→ Quoted passage:

/---

With Hillary Clinton’s popular-vote victories in Ohio and Texas, the senator from New York can invoke that old Mark Twain adage about death reports being greatly exaggerated. For now anyway. “We’ve just seen the political equivalent of Groundhog [Day],” MSNBC’s Keith Olbermann said Wednesday. “We have seven more weeks of the primary season.”

The Clinton campaign will play this as a return to form, a shift in the momentum of the race for the Democratic nomination, a race set to continue “into primaries as yet unborn,” Olbermann said. Whether it really is or not is an open question; Sen. Barack Obama still bests her in delegate count, popular vote and number of states’ contests.

And Obama’s wins in the Texas caucuses — part of that state’s two-headed “primacaucus” apparatus of primary and caucus voting — already cast doubt on just how much Clinton won by, or whether she won at all. Look for the Clinton attack machine to restart as the primary season heads for Pennsylvania, the next big delegate prize.

Some are already concerned about the risk of an ugly brokered convention, with gridlock on the convention floor and deals being cut in the storied smoke-filled room (figuratively anyway, since no-smoking laws will surely be enforced in Denver). The spectre of the 1968 and 1972 Dem conventions is keeping party insiders awake at night. Brian Jones, a University of Washington political professor, took note. “We know from past studies there’s a few things that predict losses in a general election, one of which is a divisive primary [season],” Joes told KIRO-TV in Seattle.

It may not come to that. The Wyoming caucuses, set for Saturday, and the Mississippi primary on Tuesday are widely thought to be probable wins for Obama, and will pad his delegate lead even more. There's no doubt the faint hope that the slow evaporation of Clinton’s prospects leads to her campaign’s graceful exit. Pigs, or groundhogs, are more likely to take wing.

\---

→ Data shown:
/---

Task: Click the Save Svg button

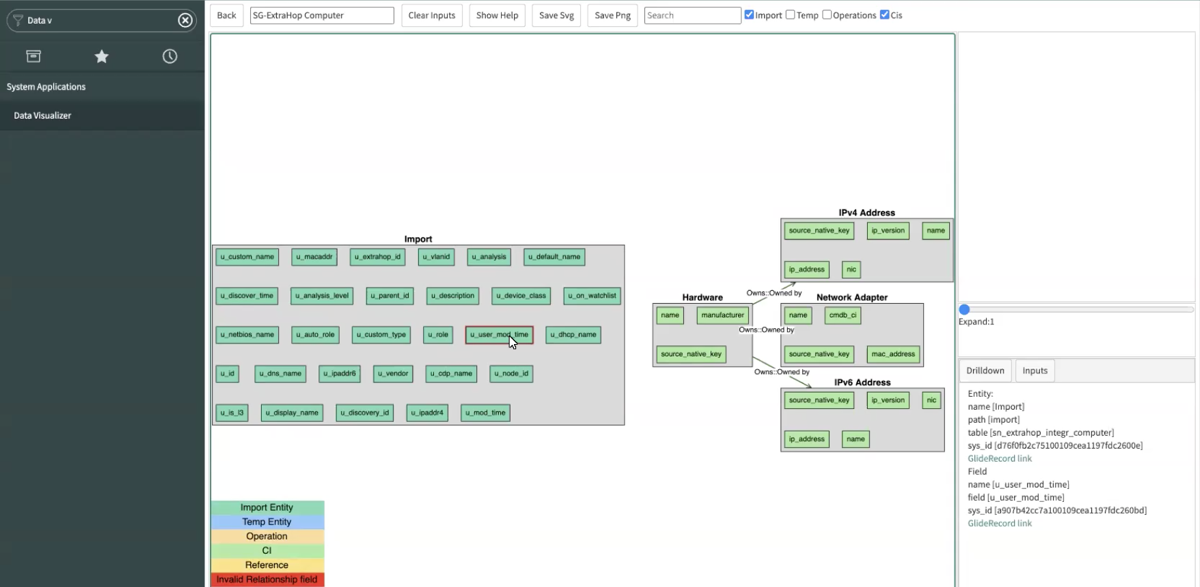Action: tap(556, 15)
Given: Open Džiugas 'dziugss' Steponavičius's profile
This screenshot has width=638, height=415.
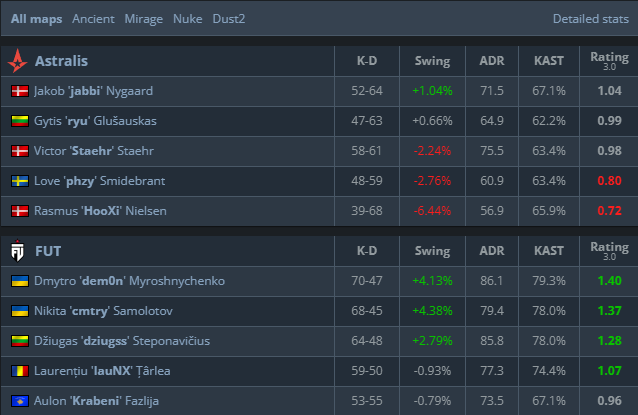Looking at the screenshot, I should pos(122,341).
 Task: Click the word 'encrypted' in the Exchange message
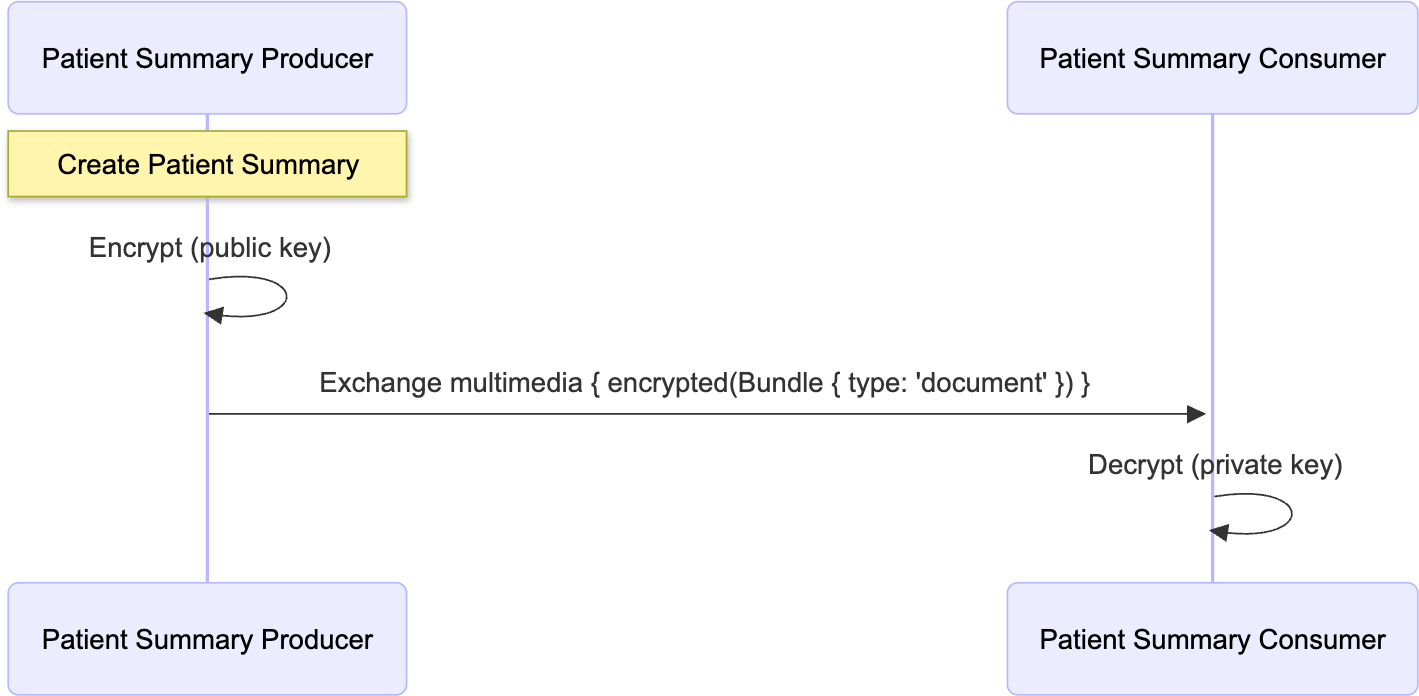pos(668,383)
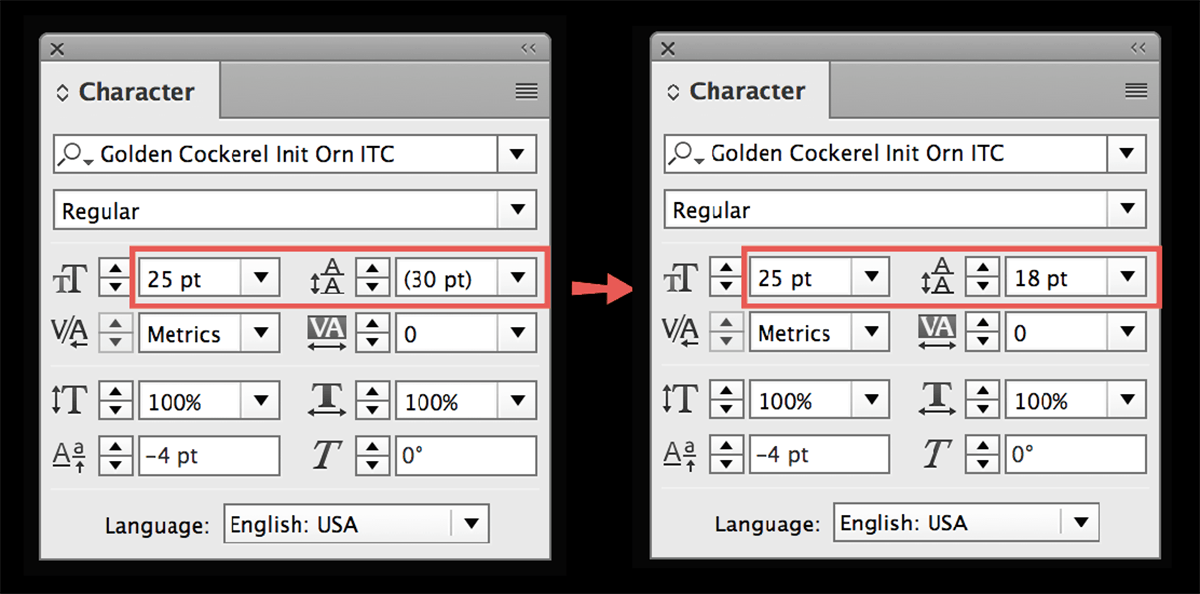Screen dimensions: 1200x594
Task: Select the Character tab in the right panel
Action: click(737, 91)
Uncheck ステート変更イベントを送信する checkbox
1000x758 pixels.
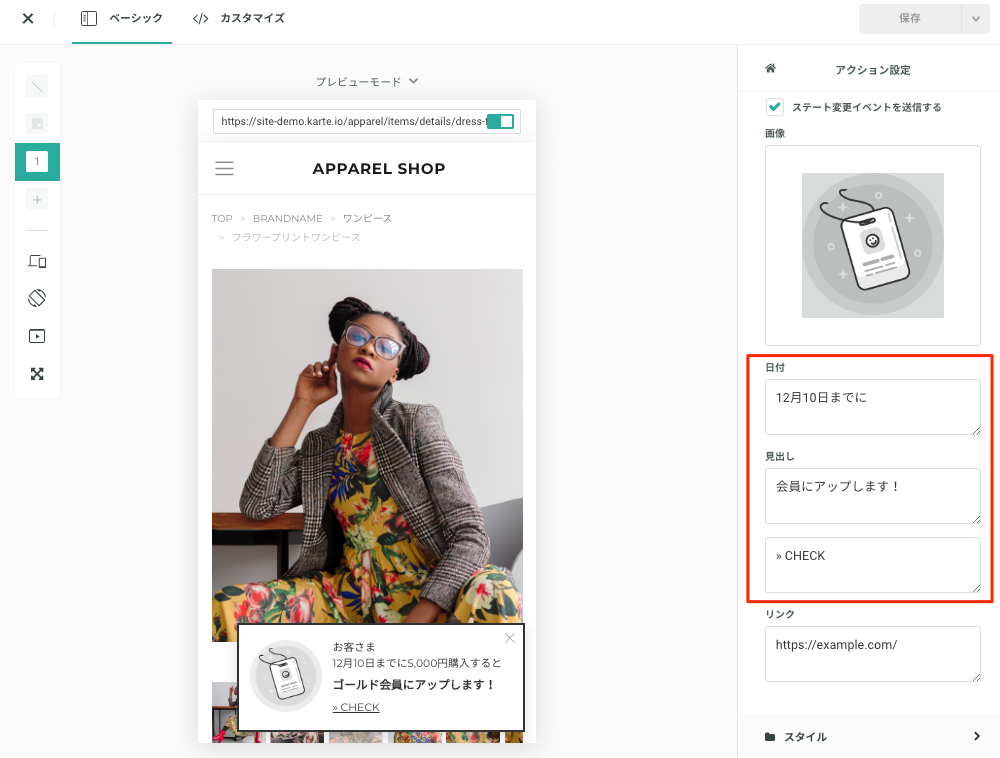click(x=775, y=106)
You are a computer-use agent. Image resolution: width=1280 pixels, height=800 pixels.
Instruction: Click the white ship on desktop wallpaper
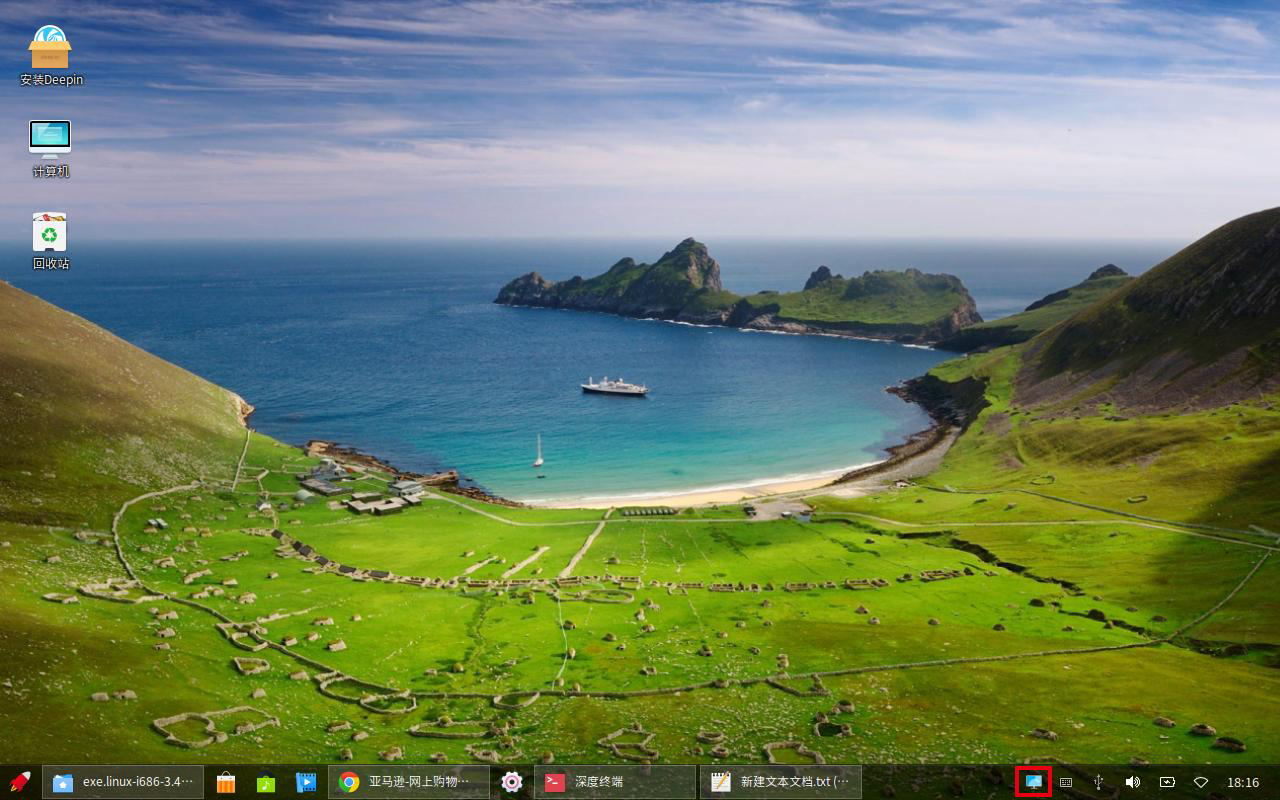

\---

→ Exercise instructions:
1) Reproduce word for word the part of the primary-race article starting at "The Clinton campaign" and ending at "big delegate prize.".
2) List every person named in the primary-race article.
The entries are separate material, not part of the primary-race article.

→ Outputs by task:
1)
The Clinton campaign will play this as a return to form, a shift in the momentum of the race for the Democratic nomination, a race set to continue “into primaries as yet unborn,” Olbermann said. Whether it really is or not is an open question; Sen. Barack Obama still bests her in delegate count, popular vote and number of states’ contests.

And Obama’s wins in the Texas caucuses — part of that state’s two-headed “primacaucus” apparatus of primary and caucus voting — already cast doubt on just how much Clinton won by, or whether she won at all. Look for the Clinton attack machine to restart as the primary season heads for Pennsylvania, the next big delegate prize.

2)
Hillary Clinton
Mark Twain
Keith Olbermann
Barack Obama
Brian Jones